Um dos clientes da Rocinante é a Romaria Discos, selo que segunda-feira começa a pré-venda do LP “Letrux entreatos: músicas do Período Pandêmico”, coletânea com a produção avulsa da cantora e compositora Letrux durante os tempos da Covid-19. É um álbum que só existirá no vinil, bem dentro da filosofia deste selo que surgiu há cinco anos da parceria de Nicholas Lopes (da loja virtual de LPs Romaria) e Gabriel Bernini (da comunidade Amigues do Vinil).

“Essas músicas estavam meio soltas no Spotify. Eu e o Gabriel tínhamos lançado praticamente toda a discografia da Letrux em LP. Encontramos essas canções e entramos em contato com ela, que gostou da ideia”, conta Nicholas, de 31 anos, que já lançou pela Romaria 27 títulos, entre eles a primeira edição em vinil de “Vô Imbolá” (1999, de Zeca Baleiro), e que em agosto promete a reedição do disputado “Pra Gente Acordar” (2022, dos Gilsons). Letrux exulta com esse álbum exclusivo em vinil: “Tive uma pequena dúvida se as pessoas iam querer esse disco. Mas aí Gabriel e Nicholas falaram: ‘Para! É claro que vão querer!’”

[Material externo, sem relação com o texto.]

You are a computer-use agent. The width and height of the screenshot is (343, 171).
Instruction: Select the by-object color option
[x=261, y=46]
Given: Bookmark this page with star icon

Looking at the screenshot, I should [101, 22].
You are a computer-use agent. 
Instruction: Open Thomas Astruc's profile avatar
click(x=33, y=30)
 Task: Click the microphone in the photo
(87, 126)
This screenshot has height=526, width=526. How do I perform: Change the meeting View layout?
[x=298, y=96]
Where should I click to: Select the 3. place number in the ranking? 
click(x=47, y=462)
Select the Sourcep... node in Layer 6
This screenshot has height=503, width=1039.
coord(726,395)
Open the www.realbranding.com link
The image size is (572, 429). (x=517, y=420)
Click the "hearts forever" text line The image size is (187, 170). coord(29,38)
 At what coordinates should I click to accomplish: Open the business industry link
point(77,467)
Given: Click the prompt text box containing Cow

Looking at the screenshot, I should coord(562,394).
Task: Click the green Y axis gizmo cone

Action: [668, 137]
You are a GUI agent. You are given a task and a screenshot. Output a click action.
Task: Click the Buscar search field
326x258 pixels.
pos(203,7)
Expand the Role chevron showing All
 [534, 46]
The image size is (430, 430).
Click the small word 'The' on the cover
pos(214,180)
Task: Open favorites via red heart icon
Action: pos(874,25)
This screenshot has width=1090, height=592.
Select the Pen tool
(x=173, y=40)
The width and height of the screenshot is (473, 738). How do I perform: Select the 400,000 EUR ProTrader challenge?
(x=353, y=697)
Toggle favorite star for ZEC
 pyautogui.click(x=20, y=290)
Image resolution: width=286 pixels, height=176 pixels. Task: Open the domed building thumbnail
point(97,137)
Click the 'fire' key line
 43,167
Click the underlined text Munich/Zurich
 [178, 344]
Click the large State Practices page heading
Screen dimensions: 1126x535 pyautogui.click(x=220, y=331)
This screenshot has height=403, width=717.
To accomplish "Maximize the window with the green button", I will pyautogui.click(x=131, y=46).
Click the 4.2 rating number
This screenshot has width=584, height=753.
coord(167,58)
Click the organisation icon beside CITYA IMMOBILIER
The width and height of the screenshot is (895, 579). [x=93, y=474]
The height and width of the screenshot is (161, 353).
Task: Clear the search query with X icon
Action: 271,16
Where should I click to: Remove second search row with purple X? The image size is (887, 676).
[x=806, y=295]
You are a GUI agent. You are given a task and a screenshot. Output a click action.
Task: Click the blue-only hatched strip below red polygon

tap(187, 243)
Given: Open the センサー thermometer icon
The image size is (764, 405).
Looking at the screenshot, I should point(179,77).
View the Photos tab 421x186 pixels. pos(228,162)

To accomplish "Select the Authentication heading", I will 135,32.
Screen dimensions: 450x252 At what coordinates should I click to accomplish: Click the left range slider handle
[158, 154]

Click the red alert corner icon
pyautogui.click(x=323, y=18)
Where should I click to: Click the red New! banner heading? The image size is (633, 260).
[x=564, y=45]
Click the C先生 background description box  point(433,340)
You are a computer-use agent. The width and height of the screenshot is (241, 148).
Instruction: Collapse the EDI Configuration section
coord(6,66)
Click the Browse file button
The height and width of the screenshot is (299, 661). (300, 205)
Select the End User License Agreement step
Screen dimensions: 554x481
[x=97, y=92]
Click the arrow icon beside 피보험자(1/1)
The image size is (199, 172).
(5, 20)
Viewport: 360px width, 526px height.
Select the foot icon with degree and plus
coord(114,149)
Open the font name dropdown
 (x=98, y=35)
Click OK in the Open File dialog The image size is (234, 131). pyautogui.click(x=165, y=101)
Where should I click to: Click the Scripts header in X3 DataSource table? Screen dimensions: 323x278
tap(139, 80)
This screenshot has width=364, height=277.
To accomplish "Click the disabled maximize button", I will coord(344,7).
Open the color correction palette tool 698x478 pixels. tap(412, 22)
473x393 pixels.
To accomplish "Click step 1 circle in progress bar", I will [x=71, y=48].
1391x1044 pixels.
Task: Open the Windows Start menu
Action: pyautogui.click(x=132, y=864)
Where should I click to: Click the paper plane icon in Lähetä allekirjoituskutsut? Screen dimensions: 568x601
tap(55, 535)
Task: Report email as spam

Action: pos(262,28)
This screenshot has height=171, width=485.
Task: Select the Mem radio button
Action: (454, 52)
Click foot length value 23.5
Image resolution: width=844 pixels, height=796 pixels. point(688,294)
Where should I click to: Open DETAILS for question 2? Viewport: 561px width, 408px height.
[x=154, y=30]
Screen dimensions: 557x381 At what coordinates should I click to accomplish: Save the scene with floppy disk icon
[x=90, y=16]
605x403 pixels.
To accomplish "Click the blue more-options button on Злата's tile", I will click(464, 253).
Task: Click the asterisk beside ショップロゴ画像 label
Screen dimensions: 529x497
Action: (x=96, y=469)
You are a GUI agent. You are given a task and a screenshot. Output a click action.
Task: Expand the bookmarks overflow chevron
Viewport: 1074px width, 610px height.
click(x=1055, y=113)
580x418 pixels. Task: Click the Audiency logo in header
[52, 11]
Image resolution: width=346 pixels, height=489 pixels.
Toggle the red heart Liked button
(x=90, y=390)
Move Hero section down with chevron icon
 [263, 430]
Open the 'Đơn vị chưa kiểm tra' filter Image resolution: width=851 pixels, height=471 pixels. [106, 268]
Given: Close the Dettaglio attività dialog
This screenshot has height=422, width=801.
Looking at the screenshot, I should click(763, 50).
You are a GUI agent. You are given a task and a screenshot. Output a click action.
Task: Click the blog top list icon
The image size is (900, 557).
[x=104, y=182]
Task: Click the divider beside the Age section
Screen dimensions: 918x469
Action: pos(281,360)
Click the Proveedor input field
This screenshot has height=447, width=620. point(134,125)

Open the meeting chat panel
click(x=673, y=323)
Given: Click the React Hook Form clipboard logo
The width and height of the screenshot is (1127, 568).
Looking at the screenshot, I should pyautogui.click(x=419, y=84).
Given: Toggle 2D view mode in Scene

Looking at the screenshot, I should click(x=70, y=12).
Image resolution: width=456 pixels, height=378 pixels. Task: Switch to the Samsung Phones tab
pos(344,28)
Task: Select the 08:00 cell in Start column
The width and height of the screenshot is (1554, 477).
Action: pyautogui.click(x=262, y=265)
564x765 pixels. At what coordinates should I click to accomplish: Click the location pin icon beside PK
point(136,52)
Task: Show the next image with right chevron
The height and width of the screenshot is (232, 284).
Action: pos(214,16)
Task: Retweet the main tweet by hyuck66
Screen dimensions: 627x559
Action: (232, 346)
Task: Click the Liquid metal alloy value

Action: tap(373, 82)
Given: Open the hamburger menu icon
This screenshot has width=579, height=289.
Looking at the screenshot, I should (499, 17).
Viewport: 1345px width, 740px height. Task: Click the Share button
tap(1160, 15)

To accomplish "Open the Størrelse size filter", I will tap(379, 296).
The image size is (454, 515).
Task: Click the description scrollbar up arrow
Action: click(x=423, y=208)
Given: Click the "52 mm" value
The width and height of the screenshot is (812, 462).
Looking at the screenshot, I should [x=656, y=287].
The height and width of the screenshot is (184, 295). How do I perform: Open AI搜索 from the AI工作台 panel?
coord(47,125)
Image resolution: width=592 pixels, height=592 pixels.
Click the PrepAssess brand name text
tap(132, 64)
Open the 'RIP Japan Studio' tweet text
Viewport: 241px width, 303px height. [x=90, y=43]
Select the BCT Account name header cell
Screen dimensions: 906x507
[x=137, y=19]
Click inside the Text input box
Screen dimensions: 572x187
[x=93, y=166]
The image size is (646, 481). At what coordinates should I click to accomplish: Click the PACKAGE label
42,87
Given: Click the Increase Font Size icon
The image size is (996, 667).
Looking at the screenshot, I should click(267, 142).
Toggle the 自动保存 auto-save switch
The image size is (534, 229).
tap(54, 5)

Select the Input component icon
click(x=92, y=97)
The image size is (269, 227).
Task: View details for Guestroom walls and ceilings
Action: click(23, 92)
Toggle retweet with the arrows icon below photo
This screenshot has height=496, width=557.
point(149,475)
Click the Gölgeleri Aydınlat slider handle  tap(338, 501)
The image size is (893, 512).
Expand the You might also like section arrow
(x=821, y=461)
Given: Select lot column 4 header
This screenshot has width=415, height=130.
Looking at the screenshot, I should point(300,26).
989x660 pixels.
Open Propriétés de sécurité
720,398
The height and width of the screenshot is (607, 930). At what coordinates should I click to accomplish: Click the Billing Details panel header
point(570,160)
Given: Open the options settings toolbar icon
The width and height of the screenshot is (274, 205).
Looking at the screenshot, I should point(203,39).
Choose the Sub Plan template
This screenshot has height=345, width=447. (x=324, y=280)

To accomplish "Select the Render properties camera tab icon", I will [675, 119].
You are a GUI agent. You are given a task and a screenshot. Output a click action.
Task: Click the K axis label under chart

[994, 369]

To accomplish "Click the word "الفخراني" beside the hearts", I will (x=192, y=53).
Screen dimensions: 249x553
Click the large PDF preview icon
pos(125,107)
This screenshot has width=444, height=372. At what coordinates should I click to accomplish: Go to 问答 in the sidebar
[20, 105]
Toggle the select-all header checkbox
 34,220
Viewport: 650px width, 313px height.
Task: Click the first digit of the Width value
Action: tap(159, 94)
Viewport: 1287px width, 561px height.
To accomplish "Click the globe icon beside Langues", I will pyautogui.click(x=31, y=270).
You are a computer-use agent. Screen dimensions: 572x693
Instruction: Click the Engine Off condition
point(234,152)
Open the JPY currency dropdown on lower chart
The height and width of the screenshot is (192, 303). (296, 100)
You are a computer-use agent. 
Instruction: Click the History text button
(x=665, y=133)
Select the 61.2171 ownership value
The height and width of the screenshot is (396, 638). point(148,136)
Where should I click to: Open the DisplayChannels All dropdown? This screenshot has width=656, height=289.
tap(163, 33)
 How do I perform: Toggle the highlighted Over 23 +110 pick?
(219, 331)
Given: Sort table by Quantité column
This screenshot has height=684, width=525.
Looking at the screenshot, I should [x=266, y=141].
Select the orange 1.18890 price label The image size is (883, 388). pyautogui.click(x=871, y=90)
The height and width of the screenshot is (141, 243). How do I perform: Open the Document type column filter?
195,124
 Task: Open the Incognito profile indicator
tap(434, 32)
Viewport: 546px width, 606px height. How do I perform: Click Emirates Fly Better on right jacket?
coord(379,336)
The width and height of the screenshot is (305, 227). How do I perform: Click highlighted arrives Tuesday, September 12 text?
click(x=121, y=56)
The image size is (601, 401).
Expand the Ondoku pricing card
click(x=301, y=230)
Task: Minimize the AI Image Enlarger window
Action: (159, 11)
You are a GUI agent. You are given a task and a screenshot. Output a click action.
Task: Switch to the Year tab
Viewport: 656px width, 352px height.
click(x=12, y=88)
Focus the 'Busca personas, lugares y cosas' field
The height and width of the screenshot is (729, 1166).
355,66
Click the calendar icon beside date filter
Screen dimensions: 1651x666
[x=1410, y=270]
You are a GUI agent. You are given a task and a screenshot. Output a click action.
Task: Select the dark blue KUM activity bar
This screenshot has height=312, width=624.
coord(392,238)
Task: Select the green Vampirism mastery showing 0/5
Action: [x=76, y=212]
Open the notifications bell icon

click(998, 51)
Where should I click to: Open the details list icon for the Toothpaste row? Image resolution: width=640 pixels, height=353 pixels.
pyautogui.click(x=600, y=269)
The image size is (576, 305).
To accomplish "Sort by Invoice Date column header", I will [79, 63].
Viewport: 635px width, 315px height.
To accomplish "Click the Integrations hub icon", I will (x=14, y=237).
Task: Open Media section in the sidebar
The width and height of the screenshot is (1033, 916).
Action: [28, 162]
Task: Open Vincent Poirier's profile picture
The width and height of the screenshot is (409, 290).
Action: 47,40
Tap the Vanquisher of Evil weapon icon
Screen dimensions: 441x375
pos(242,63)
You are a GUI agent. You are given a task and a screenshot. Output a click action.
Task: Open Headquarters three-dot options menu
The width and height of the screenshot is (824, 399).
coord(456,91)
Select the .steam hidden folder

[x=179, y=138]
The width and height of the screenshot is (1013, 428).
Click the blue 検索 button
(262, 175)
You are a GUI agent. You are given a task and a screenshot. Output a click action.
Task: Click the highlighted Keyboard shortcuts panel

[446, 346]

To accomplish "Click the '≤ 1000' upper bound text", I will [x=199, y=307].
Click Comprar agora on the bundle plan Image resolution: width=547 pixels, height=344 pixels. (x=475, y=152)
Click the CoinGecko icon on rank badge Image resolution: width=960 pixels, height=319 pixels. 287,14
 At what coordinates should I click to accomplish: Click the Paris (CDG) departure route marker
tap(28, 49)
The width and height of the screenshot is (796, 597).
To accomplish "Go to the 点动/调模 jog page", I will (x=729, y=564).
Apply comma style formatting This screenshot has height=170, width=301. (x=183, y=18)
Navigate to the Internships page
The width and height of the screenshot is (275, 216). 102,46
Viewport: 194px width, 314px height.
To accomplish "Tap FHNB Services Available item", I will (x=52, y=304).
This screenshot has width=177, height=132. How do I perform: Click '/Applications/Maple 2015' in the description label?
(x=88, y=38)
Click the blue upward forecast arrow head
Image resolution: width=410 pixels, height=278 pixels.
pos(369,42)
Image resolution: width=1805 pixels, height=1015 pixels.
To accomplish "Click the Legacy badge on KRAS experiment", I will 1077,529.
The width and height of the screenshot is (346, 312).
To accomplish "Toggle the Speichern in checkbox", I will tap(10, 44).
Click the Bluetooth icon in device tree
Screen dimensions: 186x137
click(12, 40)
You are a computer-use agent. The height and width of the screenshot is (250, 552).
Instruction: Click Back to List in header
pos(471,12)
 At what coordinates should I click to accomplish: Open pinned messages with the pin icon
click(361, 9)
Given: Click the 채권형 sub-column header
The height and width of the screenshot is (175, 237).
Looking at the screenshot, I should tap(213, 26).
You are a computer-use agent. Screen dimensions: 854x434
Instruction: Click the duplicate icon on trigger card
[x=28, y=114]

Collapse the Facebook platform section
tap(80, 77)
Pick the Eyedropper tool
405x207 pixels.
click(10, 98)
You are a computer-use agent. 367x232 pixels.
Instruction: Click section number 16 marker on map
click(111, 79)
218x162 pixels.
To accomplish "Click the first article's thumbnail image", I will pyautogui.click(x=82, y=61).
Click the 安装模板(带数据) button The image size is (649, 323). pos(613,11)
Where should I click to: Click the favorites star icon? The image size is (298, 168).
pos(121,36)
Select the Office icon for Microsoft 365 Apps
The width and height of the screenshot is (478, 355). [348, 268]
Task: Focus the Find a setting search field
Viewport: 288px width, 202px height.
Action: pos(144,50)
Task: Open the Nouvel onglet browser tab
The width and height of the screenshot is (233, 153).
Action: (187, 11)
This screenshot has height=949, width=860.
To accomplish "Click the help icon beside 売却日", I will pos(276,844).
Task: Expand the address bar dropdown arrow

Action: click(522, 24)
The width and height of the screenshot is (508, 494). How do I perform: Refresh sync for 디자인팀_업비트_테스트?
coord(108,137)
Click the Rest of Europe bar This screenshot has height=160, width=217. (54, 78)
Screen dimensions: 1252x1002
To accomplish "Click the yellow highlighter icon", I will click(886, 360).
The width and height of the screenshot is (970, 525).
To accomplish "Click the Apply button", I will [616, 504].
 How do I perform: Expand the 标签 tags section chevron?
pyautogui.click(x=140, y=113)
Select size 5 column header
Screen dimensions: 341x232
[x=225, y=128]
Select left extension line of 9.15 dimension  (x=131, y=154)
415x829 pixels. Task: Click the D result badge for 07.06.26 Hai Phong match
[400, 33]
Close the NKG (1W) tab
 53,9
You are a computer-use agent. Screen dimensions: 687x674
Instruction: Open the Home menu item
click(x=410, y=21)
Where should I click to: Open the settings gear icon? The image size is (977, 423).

A viabilidade de um negócio como o vinil, que beira o artesanal, porém, ainda é uma questão. Segundo João Augusto, hoje a Polysom fatura um quarto a um terço do que fatura a Deck, “mas a rentabilidade é muito baixa, por causa do custo”. Outra questão é a de que pouco mais de 50% dos compradores de LPs simplesmente não têm toca-discos. E alguns só têm as populares vitrolas portáteis Crosley. Monnerat está em conversas com a Polyvox para a venda de um kit toca-discos de qualidade por menos de R$ 2 mil. “É kit do audiófilo iniciante, aquele que quer conseguir pelo menos escutar um disco sem que ele patine”.